RECORDS FOR THIS TASK »
= = = = =

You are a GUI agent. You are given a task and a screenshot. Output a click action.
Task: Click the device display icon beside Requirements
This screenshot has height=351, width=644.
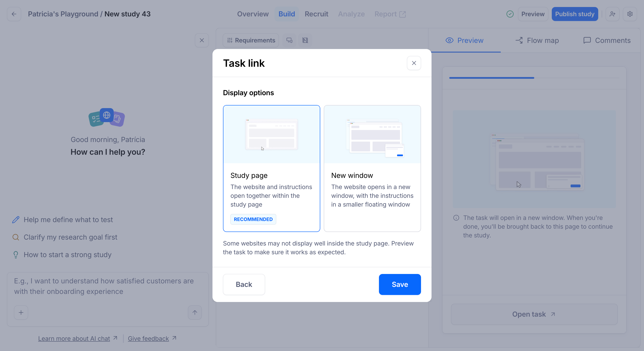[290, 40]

= = = = =

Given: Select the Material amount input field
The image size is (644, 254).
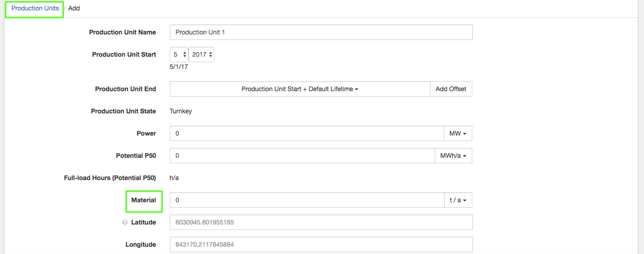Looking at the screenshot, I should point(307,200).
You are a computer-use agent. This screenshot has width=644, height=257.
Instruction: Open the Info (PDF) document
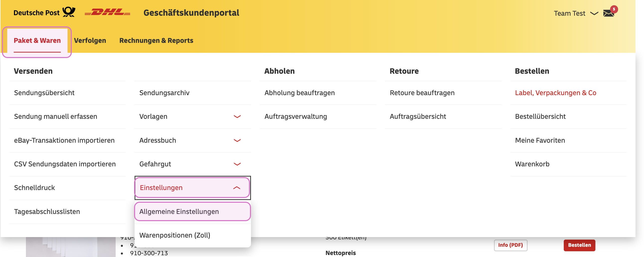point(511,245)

= = = = =

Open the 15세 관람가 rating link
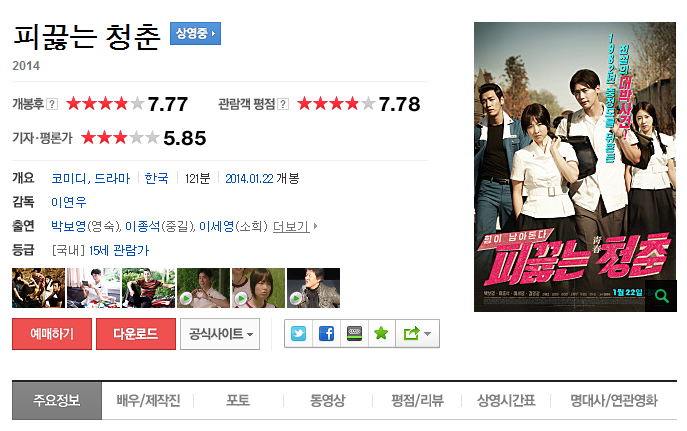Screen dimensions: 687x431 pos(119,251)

= = = = =

WHAT IS NEEDED » For the word "agent", find every line in the data that holds it and copy that line.

ANSWER SECTION »
You are a GUI agent. You are given a task and a screenshot. Output a click action.
You are a computer-use agent. This screenshot has width=644, height=257.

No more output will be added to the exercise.